Bonded to Books

I have moved four times in under four years. I’ve watched a lot of items come and go… furniture, cookware, linens… I don’t feel upset sending boxes to Goodwill nor do I mind adapting to new spaces, but I cannot let go of my books. Even books I disliked remain a part of my life. This attachment to books is something that fascinates me. It’s also something I don’t entirely understand. How can I say goodbye to old sweaters and kitchenware if I cannot part with a book?

A lot of readers sympathize with this struggle. Those who are bonded to books often feel compelled to protect them, to stash or even steal them. While travelling, I’ve stumbled upon many a market filled with books. In their presence, the strangest sensation tends to wash over me. A wild feeling, one of intense craving, one that only subsides after I’ve boughten a book (often a book I do not need.) In addition to financially burdening myself, the problem with buying books while traveling is that you are stuck with them. Somehow this never inhibits me. I have learned to use every inch of my backpack, sliding books down the back, cramming them anywhere they’ll fit. I suppose one might consider this an obsession. It probably is. All I know is that I’m not alone in having developed an attachment to books.

In 1975, New York Magazine published an article in their home furnishings section. The article, titled “Shelf Awareness” by Veronica MicNiff, offered a shelving solution to those whose books had begun to pile around them, walls building within walls. The article admitted that books have a curious way of finding their way into houses, sneaking in like stray animals. My bookshelves are now full and I tend to stack books on my desk, on the floor or in bins around my apartment. I haven’t read them all and yet I love them to death.

Leonard Ross, co-author of The Best, was quoted describing his bookshelves collapsing.

…for example, the moment when my entire storage system, an affair of tension poles and planks, began to quiver. Then it was all over, on the floor- Jacqueline Susann cheek by jowl with Kant.

The article, somewhat humorously, addressed book owners by offering a “cheap and architecturally chic” solution. The solution? Industrial Shelving. Clearly, book lovers are a marketable audience in more than one way.

Leo Lerman, a writer for Vogue, was quoted regarding his own collection.

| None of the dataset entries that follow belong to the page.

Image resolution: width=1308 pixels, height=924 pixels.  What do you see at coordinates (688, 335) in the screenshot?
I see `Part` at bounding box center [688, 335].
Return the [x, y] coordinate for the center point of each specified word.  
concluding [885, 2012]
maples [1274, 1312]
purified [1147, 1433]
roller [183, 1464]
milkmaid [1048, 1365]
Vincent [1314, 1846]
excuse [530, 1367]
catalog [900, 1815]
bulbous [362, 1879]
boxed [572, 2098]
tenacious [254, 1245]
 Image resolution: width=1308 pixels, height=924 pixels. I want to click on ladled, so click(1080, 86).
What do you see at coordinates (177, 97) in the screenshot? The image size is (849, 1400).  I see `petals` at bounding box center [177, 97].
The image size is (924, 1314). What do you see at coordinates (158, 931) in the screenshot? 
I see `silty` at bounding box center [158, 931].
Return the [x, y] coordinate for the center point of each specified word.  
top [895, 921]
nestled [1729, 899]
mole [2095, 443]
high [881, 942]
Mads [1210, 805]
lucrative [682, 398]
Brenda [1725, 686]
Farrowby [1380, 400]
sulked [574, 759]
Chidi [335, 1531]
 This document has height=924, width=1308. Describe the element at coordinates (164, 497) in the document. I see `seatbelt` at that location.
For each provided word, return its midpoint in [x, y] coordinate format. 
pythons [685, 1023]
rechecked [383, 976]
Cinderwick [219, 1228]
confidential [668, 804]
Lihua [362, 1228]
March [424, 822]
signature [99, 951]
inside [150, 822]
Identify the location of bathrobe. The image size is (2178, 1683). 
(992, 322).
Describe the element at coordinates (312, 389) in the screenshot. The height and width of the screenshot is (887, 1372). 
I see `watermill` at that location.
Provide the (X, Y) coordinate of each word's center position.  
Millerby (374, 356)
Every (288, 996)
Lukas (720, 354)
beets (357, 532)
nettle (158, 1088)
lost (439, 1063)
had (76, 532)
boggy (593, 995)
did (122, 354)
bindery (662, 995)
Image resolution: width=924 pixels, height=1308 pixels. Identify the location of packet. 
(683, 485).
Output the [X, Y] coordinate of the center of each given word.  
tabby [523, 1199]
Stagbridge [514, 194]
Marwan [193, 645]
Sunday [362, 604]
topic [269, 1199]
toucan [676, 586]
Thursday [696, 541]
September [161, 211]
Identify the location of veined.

the books are absolutely everywhere and only I know where anything is.”

Meanwhile, playwright Geoffrey Bellman asserted, when asked about his father’s library, that one cannot simply get rid of books.

But you can’t just get rid of books. You think, it’s gone too far, I’ll get rid of two or three hundred, and you end up with three to throw out. One is a duplicate copy of Sense and Sensibility, the others are in German, a language you don’t even know.

How do we acquire books in languages foreign to us? There’s something magical about books, about holding stories in one’s hands. I own a french copy of John Updike’s novel, Brazil (and while I do speak French my skills have declined rather severely) of which I have read little. Every time I consider relinquishing the book to someone else I find myself picking it up, flipping through, reading but a few pages. In this scant reading I find myself justifying my ownership of that worn and lonely paperback.

I dream to someday own a house with rooms dedicated to books, to reading and writing, to marvelling in worlds that extend beyond my own. For now, however, I will continue to let books swim between my sheets, pile on top of my fridge or gather in the spare pockets of my purses. For now, and probably forever, I will succumb to these mischievous paper creatures for they have, mysteriously, stolen my heart.